Your primary care doctor can often diagnose and treat reflux-related chest pain. If symptoms persist or are severe, you may be referred to a gastroenterologist. This specialist focuses on the digestive tract and can perform procedures like an upper endoscopy to look at your esophagus and stomach directly, helping rule out ulcers, inflammation, or other conditions that cause chest discomfort.

Chest Pain From Lung Conditions

A pulmonologist handles chest pain that originates in the lungs or airways. Conditions like asthma, COPD, pneumonia, and pulmonary embolism can all cause chest pain, often accompanied by shortness of breath, coughing, wheezing, or fast breathing.

Pulmonary embolism deserves special attention because it’s dangerous and can mimic a heart attack. The first signs are usually shortness of breath and sharp chest pain that worsens when you breathe deeply or exert yourself. You may also notice a rapid heartbeat, clammy or bluish skin, or coughing up blood. This is an emergency that’s typically caught and treated in the ER, but follow-up care may involve a pulmonologist. For chronic lung conditions causing recurring chest tightness, a pulmonologist can manage your care long-term.

Musculoskeletal Chest Pain

Sometimes chest pain has nothing to do with your internal organs. Costochondritis, an inflammation of the cartilage connecting your ribs to your breastbone, is one of the most common culprits. The pain is sharp or aching, usually affects the left side of the breastbone, and gets noticeably worse when you take a deep breath, cough, sneeze, or move your upper body. It can even radiate to your arms and shoulders, which is why people often mistake it for a heart problem.

Your primary care doctor can usually diagnose costochondritis based on a physical exam alone, since pressing on the affected area reproduces the pain. Treatment is straightforward: rest, over-the-counter anti-inflammatory medication, and time. If the pain is severe or doesn’t improve, you may be referred to a rheumatologist (for inflammatory conditions) or an orthopedic specialist. Physical therapy can also help with persistent musculoskeletal chest pain.

Anxiety and Panic-Related Chest Pain

Panic attacks can cause intense chest pain that feels genuinely life-threatening. The pain often comes on suddenly with a racing heart, tingling in the hands, difficulty breathing, and an overwhelming sense of doom. In emergency departments, about 2% of all chest pain cases are ultimately attributed to anxiety or panic.

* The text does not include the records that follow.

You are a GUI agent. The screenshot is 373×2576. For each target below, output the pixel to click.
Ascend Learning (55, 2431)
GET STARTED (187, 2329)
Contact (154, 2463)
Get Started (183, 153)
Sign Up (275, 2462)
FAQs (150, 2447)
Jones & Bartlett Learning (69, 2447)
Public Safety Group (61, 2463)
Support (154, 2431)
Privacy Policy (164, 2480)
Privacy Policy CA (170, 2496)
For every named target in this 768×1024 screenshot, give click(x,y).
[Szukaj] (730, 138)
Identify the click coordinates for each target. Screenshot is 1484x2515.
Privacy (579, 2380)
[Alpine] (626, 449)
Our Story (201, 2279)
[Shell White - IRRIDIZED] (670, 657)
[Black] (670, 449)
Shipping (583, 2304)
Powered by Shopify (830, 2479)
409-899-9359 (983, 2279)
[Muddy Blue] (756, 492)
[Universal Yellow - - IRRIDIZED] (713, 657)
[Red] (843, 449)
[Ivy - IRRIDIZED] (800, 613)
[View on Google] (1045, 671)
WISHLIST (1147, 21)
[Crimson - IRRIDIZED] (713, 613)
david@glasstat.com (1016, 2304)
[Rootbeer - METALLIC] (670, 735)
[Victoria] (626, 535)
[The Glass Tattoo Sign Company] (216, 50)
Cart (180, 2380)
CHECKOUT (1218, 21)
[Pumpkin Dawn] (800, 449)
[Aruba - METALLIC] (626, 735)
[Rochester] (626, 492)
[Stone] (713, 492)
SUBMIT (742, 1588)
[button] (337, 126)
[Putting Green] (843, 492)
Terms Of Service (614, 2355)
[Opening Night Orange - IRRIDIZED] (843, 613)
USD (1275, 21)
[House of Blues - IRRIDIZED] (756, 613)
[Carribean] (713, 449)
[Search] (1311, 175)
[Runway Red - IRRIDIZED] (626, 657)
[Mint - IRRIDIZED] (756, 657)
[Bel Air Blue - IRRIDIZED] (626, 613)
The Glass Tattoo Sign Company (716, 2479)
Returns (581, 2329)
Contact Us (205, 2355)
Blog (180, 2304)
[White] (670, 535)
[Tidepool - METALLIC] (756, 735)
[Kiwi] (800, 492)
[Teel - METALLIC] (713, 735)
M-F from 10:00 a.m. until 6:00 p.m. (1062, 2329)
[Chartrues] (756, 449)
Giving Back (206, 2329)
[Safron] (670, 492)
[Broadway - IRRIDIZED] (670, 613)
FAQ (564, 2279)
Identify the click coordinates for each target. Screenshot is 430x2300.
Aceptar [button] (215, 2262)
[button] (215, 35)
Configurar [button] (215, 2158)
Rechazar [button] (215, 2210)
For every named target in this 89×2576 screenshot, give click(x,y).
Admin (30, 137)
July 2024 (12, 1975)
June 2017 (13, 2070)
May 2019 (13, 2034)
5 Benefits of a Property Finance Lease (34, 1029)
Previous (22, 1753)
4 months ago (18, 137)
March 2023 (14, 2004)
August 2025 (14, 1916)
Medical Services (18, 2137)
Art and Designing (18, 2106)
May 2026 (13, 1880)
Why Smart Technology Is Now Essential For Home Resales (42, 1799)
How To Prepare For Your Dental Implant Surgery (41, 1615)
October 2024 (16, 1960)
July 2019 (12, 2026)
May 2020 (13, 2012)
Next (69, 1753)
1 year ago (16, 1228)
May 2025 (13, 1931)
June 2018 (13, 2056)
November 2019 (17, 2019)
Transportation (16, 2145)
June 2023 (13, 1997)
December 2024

If cardiac and other physical causes have been ruled out and your chest pain is linked to anxiety or panic attacks, the path forward involves mental health care. Cognitive behavioral therapy is one of the most effective treatments, helping you recognize and change the thought patterns that trigger panic. Some people also benefit from anti-anxiety medication. Your primary care doctor can start this treatment or refer you to a psychiatrist or psychologist who specializes in anxiety disorders.

How To Decide Right Now

If your chest pain is happening at this moment and feels crushing, is spreading to other parts of your upper body, or comes with sweating and shortness of breath, call 911. Do not drive yourself.

If your chest pain is mild, has been coming and going for days or weeks, or seems tied to meals, movement, or stress, schedule an appointment with your primary care doctor. They’ll figure out the cause or point you to the right specialist. The most important thing is not to ignore persistent chest pain just because it doesn’t feel dramatic. Even non-emergency chest pain deserves an evaluation to rule out anything serious and get you proper treatment.